Foi Jesus um “emergente”? 2-Parte.
Jesus foi um emergente não por título ou denominação, mas pela emergência de sua natureza humana-divina, histórica, biológica, educacional e cultural. Por tudo aquilo que antecedeu e possibilitou sua livre decisão de encarnação. Além do mais, quanto mais se medita sobre Jesus mais se descobre o mistério que sua vida humilde escondia e mais se remonta para as origens.
Ao falarmos da emergência de Jesus, devemos antes esclarecer um equívoco. Emergente não é uma pessoa que diz pura e simplesmente coisa nova. Nem emergente é sinônimo de esquisito. Muito menos de auto-denominação. Emergente vem de origem. Quem está perto da origem e do originário e por sua vida, palavras e obras leva os outros à origem e ao originário deles mesmos. Nesse sentido, Cristo foi um emergente. Não porque descobre coisas novas. Mas porque diz as coisas com absoluta imediatez e soberania. Tudo o que diz e faz é diáfano, cristalino e evidente. Os homens percebem logo. É isso mesmo! Em contato com Jesus, cada um se encontra consigo mesmo e com aquilo que há de melhor nele – a pessoa emerge, cresce, cada qual é levado ao originário. O confronto com esse originário gera uma crise : urge decidir-se em emergir ou então instalar-se no derivado, secundário, na situação vigente.
O bom senso é a captação dessa emergência no homem que a gente vive e sabe, mas que é difícil de se formular e fixar em imagens. Cristo soube verbalizar a emergência ou sã razão de forma genial. Por isso que ele resolve todos os conflitos e coloca um “ e ” onde a maioria coloca um “ ou ”. O autor da carta aos Efésios diz muito bem que Cristo derrubou o muro que separava os pagãos dos judeus e “fez dos dois um só homem novo” (Ef 3, 14-15). Ele derrubou todos os muros, do sacro e do profano, das convenções, do legalismo, das divisões entre os homens e entre os sexos, dos homens com Deus, porque agora todos têm acesso a Ele e podem dizer “Abba, Pai” ( Ef 3,18; cf. Gl 4,6; Rm 8,15). Todos são irmãos e filhos do mesmo Pai. A emergência de Jesus consiste pois em poder atingir aquela profundidade humana que concerne a todos os homens indistintamente. Daí que ele não funda uma escola a mais, nem elabora um novo ritual de oração, nem prescreve uma super-moral. Mas atinge uma dimensão e rasga um horizonte que obriga tudo a se revolucionar, a se rever a se emergir.

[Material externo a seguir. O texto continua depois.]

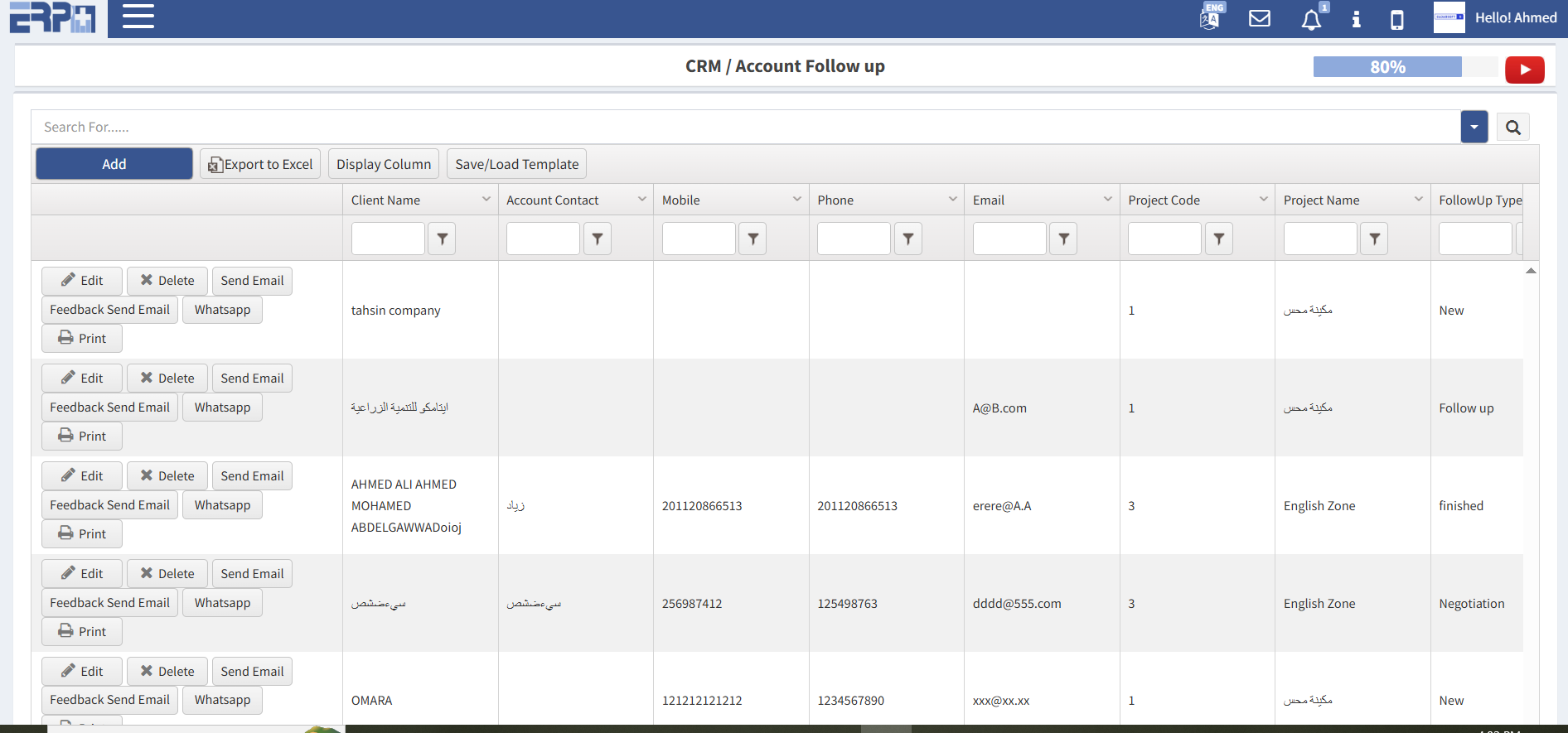
Task: Click the 80% zoom progress bar
Action: tap(1387, 67)
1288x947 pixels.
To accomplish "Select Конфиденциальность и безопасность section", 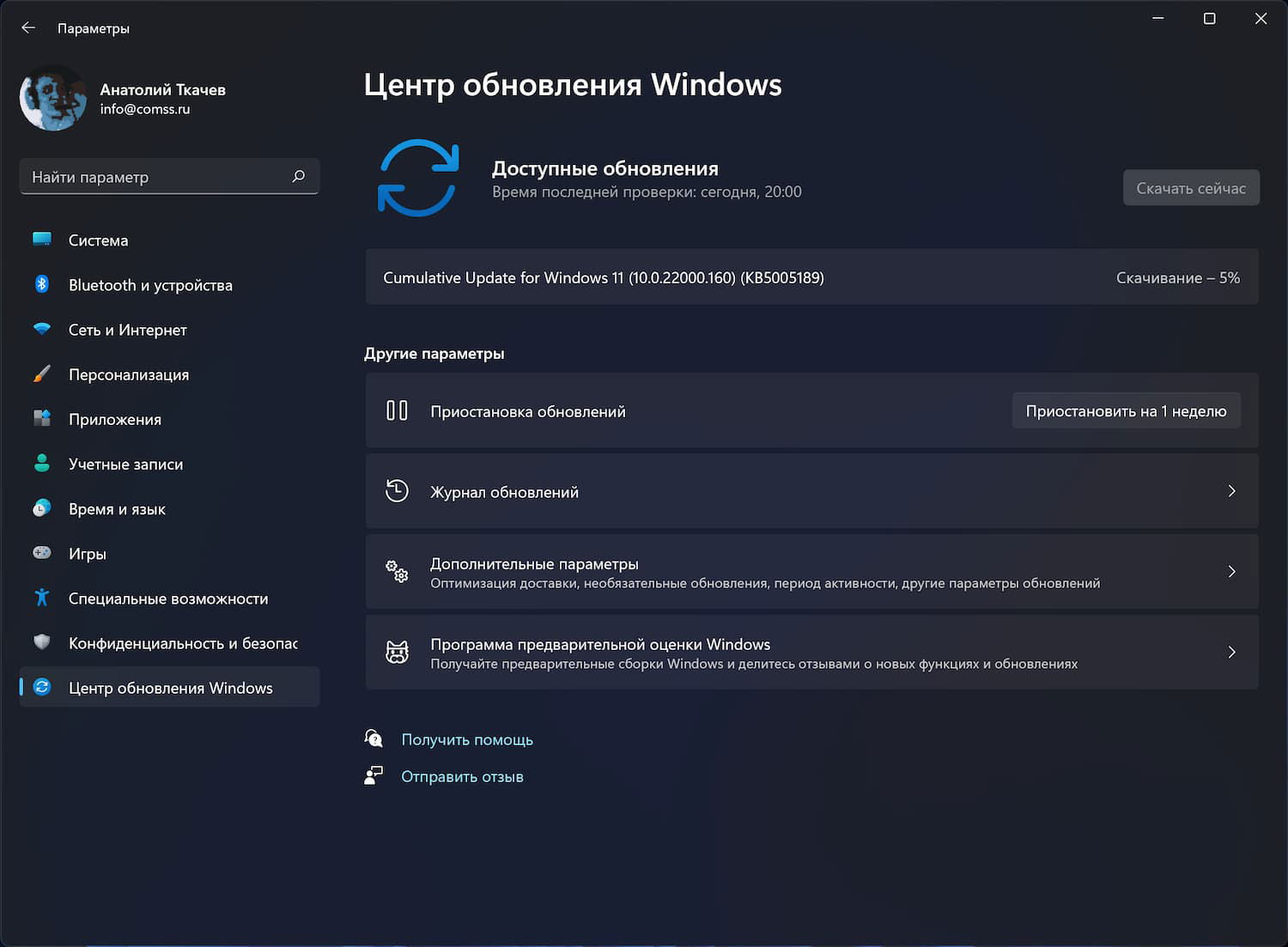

Com Cristo, tudo emerge. Com ele, um velho mundo se acaba. E reaparece um outro, onde os homens têm a chance de serem julgados não por aquilo que as convenções morais, religiosas e culturais determinam, mas por aquilo que, no bom senso, no amor e na total abertura para Deus e para os outros, se descobre como sendo a vontade concreta de Deus.